Cutaway of the turbopump used in the F1 rocket engine (Saturn V first stage)

There are two common types of pumps used in turbopumps: a centrifugal pump, where the pumping is done by throwing fluid outward at high speed, or an axial flow pump, where alternating rotating and static blades progressively raise the pressure of a fluid. Axial flow pumps have small diameters but give relatively modest pressure increases. Although multiple compression stages are needed, axial flow pumps work well with low density fluids. Centrifugal pumps are far more powerful for high-density fluids but require large diameters for low density fluids.

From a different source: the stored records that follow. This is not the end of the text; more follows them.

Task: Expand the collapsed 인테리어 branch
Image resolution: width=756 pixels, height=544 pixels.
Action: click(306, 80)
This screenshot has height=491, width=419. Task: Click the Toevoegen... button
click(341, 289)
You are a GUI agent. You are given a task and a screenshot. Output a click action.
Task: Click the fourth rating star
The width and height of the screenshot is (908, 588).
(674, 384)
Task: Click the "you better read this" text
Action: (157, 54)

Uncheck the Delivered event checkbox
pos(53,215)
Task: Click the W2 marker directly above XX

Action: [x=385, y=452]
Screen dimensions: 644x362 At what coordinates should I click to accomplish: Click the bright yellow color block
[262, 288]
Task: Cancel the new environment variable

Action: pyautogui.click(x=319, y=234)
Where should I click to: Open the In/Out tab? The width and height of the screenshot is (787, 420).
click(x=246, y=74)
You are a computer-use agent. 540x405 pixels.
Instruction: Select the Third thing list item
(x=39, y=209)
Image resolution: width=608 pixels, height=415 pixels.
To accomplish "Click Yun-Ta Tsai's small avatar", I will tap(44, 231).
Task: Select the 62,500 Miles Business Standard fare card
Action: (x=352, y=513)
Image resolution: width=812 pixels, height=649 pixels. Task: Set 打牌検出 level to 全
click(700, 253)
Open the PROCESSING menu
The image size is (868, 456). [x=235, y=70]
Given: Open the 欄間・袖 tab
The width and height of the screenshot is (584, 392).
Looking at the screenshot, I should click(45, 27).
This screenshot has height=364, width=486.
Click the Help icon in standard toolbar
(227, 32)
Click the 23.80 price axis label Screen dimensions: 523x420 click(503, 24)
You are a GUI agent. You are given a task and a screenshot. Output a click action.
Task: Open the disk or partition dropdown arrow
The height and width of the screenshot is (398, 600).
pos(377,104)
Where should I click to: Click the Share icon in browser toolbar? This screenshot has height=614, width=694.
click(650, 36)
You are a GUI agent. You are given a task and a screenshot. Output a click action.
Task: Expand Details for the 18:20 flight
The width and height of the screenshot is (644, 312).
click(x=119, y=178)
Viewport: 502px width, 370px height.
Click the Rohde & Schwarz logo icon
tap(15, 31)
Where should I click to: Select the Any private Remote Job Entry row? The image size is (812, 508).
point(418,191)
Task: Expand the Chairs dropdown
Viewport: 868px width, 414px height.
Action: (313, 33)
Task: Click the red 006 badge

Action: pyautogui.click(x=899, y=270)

A common turbopump arrangement. Note there are many possible, and common, variations to this arrangement including mounting the turbine between the pumps, having a multistage turbine, separating the fuel pump and ox pumps onto dual shafts, etc.

Design Principles

Hydrodynamic Design

The pump side of turbopumps consist of impellers that spin at very high speeds (thousands of RPM) in order to pump liquid propellants^[2]. Impellers are mounted on a central shaft, which also has a turbine mounted to it (or in some cases geared off on a different shaft). The turbine supplies shaft power, which is then consumed by the impellers in order to impart energy to the liquid propellants. Impellers mostly impart this energy by accelerating the liquid to a high velocity. However the ultimate goal is not a fast liquid, but a high pressure one; so surrounding the impeller is either a volute or a diffuser - these are specially shaped housings to decelerate the flow which then consequently dramatically increases its pressure (via Bernoulli's principle). The liquid is then discharged to the rest of the rocket engine, or in some cases to a second impeller and volute/diffuser stage which increases the pressure even further.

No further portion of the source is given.